MATERIAL PROVIDED: Begin

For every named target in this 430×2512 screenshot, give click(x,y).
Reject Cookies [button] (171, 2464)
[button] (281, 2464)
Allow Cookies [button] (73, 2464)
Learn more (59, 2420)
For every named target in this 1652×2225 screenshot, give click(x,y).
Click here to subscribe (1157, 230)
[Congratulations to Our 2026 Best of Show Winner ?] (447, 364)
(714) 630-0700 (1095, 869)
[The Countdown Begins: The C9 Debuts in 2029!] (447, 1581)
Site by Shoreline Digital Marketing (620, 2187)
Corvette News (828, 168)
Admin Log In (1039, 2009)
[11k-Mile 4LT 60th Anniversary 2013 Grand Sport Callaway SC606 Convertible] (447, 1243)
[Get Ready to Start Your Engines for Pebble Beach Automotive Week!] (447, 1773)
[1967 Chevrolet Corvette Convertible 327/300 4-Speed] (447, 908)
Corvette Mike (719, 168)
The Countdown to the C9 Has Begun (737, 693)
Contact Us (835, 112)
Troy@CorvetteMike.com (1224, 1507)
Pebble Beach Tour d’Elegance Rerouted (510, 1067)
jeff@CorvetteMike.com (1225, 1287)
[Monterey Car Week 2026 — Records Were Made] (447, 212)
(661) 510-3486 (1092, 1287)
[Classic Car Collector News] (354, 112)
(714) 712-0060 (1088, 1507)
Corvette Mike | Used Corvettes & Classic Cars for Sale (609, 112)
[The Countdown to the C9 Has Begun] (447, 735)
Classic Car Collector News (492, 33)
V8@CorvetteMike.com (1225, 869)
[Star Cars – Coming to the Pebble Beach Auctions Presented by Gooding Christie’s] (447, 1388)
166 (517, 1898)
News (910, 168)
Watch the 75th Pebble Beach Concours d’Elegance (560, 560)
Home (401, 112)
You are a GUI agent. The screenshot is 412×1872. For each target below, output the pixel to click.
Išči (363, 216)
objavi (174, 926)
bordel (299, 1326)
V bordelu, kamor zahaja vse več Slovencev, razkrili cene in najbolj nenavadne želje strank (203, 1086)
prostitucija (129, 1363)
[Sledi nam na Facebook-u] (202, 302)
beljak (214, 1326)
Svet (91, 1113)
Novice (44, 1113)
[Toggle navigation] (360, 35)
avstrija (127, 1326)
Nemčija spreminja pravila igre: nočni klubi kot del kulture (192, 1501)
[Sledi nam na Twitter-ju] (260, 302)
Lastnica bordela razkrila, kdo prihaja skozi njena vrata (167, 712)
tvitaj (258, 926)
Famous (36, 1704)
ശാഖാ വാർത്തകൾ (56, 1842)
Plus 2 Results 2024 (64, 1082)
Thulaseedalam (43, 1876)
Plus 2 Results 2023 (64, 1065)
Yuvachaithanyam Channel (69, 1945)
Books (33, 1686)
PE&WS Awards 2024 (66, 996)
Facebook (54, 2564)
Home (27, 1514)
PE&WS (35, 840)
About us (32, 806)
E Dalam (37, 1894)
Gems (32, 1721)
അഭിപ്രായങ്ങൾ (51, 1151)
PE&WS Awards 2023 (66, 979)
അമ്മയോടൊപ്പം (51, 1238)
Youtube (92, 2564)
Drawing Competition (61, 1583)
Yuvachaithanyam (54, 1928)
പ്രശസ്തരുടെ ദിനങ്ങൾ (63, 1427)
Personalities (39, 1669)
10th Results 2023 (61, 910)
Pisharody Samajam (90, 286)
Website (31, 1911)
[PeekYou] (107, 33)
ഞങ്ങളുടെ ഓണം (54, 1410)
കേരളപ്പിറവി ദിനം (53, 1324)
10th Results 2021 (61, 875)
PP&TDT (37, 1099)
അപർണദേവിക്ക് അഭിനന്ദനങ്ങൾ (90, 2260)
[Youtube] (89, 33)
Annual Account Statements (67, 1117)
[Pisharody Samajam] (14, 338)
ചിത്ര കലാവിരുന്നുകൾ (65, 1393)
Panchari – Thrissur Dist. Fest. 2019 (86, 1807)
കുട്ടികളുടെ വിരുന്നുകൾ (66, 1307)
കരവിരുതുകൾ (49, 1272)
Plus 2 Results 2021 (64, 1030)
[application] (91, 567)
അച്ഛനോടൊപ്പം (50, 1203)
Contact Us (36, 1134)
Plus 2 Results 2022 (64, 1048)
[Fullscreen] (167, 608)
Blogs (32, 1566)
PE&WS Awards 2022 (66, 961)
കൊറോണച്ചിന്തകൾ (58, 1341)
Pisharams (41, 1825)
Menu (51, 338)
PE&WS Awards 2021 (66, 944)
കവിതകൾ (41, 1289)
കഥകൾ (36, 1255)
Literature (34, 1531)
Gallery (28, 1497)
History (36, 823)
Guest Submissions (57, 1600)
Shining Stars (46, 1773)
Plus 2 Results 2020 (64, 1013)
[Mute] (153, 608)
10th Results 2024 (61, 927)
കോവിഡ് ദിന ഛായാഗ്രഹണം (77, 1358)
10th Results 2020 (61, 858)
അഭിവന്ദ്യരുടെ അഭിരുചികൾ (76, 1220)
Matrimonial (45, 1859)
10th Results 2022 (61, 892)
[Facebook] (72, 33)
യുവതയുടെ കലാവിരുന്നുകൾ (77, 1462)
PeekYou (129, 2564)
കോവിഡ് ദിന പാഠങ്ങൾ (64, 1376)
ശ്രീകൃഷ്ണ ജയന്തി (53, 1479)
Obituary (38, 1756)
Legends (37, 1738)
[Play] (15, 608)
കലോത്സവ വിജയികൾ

MATERIAL PROVIDED: End

WORK REQUEST: Write out the listing exactly from its first line to the line containing "(714) 712-0060 (1088, 1507)". Both of those lines belong in the answer.

PROBLEM SOLUTION:
For every named target in this 430×2512 screenshot, give click(x,y).
Reject Cookies [button] (171, 2464)
[button] (281, 2464)
Allow Cookies [button] (73, 2464)
Learn more (59, 2420)
For every named target in this 1652×2225 screenshot, give click(x,y).
Click here to subscribe (1157, 230)
[Congratulations to Our 2026 Best of Show Winner ?] (447, 364)
(714) 630-0700 (1095, 869)
[The Countdown Begins: The C9 Debuts in 2029!] (447, 1581)
Site by Shoreline Digital Marketing (620, 2187)
Corvette News (828, 168)
Admin Log In (1039, 2009)
[11k-Mile 4LT 60th Anniversary 2013 Grand Sport Callaway SC606 Convertible] (447, 1243)
[Get Ready to Start Your Engines for Pebble Beach Automotive Week!] (447, 1773)
[1967 Chevrolet Corvette Convertible 327/300 4-Speed] (447, 908)
Corvette Mike (719, 168)
The Countdown to the C9 Has Begun (737, 693)
Contact Us (835, 112)
Troy@CorvetteMike.com (1224, 1507)
Pebble Beach Tour d’Elegance Rerouted (510, 1067)
jeff@CorvetteMike.com (1225, 1287)
[Monterey Car Week 2026 — Records Were Made] (447, 212)
(661) 510-3486 (1092, 1287)
[Classic Car Collector News] (354, 112)
(714) 712-0060 (1088, 1507)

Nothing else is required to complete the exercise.